It would be nice to say that Jessica Alba is stretching out as an actress, but I’m afraid the phrase would imply something far different than acting outside type. You know this movie’s a dog before walking in, mainly because Alba has been touring talk shows confessing how hard she worked to make her violin playing look real. Not only is this an inconsequential part of the awkwardly made remake of the Hong Kong horror film Jian Gui, but it fails to address the fact that most of the time the film requires her only to scream at yucky corpses and hissing demons-landing it somewhere in between The Sixth Sense and Jacob’s Ladder. That she was worried about the violin implies she already knew how to address groping minions.
The Eye is about as scary as a pancake, except for the parts where things jump out at you.

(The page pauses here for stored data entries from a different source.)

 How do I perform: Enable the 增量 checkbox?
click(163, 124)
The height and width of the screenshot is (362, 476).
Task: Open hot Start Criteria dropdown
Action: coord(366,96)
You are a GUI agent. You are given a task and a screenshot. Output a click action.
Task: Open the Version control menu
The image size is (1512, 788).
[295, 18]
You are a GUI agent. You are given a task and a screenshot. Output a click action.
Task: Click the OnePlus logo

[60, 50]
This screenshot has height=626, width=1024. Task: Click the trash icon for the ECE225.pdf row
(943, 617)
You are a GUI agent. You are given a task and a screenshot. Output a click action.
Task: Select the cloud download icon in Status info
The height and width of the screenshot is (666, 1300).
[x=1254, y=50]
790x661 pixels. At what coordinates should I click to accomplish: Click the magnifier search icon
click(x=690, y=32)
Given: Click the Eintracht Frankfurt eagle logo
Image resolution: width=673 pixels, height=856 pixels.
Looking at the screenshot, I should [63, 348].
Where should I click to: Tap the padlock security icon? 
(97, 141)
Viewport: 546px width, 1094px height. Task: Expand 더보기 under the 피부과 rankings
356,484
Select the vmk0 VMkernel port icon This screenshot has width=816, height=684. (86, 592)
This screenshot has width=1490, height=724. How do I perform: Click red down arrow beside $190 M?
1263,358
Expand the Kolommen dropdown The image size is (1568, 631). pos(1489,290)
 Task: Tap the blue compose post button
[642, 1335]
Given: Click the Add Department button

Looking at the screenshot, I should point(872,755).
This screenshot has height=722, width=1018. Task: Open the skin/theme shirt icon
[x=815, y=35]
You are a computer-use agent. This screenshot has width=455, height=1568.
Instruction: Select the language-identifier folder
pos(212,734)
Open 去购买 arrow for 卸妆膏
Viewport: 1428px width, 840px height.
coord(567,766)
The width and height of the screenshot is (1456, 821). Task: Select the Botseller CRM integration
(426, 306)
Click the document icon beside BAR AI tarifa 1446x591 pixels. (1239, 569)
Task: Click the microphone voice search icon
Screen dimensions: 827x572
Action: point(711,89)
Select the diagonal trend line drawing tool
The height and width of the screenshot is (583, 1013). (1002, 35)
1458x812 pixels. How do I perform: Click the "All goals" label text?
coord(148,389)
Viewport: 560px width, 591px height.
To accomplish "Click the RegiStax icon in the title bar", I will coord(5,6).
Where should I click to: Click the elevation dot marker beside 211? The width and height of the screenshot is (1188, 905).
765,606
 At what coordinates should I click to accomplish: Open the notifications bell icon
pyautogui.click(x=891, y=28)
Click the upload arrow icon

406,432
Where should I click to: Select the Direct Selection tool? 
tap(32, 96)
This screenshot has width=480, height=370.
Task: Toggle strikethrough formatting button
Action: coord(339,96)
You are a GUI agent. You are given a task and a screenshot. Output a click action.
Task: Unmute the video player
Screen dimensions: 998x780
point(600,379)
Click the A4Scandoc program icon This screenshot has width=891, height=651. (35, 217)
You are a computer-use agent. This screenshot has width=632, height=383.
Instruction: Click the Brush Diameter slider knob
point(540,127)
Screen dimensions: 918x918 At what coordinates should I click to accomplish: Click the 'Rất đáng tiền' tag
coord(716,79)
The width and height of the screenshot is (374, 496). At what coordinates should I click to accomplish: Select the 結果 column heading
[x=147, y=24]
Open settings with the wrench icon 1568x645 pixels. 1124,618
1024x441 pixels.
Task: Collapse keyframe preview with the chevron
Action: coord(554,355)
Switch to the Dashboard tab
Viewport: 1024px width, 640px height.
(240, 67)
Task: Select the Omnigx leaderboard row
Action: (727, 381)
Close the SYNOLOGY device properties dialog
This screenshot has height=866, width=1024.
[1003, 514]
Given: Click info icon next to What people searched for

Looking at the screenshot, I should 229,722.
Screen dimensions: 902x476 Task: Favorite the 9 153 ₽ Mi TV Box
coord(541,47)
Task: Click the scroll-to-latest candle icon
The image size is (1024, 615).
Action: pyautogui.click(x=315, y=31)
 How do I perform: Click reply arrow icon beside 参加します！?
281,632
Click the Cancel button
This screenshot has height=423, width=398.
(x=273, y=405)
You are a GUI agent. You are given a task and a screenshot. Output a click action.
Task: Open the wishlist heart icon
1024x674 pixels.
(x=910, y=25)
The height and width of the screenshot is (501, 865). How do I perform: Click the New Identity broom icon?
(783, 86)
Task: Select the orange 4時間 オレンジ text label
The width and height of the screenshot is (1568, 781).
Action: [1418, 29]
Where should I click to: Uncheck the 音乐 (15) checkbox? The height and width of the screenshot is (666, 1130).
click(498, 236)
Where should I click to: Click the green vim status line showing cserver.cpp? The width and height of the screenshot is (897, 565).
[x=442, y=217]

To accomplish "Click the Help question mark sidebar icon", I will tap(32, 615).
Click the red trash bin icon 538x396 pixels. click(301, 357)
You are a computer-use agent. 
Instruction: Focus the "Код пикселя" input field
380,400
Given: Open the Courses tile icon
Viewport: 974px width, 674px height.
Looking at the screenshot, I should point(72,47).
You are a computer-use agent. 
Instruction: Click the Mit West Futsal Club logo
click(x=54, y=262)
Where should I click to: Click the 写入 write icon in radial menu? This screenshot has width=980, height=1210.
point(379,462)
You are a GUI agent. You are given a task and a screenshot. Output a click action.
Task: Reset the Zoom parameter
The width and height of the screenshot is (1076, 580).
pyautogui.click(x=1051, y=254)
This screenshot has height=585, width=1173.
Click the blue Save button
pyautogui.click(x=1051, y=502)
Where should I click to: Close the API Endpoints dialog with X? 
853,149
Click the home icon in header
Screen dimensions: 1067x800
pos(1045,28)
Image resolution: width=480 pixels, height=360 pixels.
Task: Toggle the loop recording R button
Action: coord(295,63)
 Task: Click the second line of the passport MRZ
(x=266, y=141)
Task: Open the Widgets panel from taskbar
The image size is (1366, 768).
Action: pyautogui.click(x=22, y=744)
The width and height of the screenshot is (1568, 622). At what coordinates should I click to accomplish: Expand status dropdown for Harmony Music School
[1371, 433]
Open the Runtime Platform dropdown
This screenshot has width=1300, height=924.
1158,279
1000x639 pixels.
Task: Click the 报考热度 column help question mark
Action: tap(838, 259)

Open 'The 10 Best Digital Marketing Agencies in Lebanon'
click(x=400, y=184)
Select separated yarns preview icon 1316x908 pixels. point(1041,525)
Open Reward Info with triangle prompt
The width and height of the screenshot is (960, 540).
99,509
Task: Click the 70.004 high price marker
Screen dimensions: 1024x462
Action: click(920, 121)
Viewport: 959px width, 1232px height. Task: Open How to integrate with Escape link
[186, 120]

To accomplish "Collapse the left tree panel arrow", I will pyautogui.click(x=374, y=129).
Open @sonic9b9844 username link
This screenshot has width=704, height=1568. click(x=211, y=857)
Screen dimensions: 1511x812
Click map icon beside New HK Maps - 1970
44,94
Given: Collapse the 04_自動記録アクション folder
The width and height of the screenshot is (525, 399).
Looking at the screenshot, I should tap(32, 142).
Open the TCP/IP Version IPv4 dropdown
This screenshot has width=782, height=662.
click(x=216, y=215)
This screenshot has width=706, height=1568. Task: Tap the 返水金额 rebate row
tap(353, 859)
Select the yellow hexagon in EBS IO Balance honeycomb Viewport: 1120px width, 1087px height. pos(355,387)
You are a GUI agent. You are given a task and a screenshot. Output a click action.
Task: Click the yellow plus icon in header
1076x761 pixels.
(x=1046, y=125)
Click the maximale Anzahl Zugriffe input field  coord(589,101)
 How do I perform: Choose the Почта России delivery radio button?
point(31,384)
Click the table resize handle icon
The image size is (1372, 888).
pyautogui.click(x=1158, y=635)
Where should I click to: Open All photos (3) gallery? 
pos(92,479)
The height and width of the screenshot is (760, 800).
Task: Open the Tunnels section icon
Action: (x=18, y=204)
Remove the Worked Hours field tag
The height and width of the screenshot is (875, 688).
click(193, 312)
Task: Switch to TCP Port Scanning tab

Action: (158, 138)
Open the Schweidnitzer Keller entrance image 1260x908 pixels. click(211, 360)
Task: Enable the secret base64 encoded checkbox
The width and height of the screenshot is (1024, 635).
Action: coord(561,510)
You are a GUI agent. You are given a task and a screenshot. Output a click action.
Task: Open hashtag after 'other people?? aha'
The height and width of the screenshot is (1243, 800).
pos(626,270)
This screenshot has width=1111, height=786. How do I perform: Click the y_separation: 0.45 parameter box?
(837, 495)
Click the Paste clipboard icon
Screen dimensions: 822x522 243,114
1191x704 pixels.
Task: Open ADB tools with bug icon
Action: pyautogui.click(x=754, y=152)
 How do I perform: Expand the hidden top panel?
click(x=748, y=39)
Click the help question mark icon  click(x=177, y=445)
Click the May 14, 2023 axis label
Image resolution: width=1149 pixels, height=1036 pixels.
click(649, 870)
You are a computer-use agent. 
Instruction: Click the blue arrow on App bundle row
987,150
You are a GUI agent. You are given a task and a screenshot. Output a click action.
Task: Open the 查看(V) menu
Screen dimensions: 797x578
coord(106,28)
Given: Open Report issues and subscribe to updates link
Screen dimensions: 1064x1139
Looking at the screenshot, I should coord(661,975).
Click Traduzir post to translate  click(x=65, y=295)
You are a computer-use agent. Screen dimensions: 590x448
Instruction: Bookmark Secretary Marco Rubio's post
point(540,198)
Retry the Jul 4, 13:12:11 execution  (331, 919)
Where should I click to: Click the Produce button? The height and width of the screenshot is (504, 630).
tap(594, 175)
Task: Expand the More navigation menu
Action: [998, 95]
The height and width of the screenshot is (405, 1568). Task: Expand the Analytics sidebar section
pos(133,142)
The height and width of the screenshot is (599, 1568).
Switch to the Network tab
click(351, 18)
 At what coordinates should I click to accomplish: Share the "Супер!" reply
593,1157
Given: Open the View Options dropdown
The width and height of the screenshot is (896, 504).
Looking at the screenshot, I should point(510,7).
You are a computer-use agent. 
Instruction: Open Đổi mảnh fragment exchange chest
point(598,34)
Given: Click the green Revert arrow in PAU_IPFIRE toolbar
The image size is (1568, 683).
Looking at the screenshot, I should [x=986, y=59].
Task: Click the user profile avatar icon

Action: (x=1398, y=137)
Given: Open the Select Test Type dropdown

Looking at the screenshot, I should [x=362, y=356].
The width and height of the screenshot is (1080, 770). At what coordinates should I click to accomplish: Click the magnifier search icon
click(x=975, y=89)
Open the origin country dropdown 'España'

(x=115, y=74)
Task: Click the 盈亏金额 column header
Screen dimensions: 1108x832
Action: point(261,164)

And it is yet another example of Hollywood’s penchant for taking something with promise and style, something made with the creative joy a low budget inspires in hungry filmmakers, throwing middling stars into the mix, and replacing the passion with cliches (or worse, with nonsense motivations). We wonder aloud why Alba would be left alone in a swanky hospital room after showing clear signs of cracking up, or why Alessandro Nivola gets so mad at her for freaking out, just because she’s seeing things after a radical corneal transplant. We secretly assume that the anger reflects his own choice to follow up the genius of Junebug with this canine.
Of course it’s a ridiculous premise, but then again, so was The Grudge, which, if you remember, didn’t even have a premise, just a really frightening child. The real villains in this film are the two directors who opted out of creativity. They could’ve worked in a little blindness anxiety, a little Freud, maybe even a touch of humor. There were two of them. So better yet, see the original; it isn’t genius, but it’s better than a sharp stick in the eye.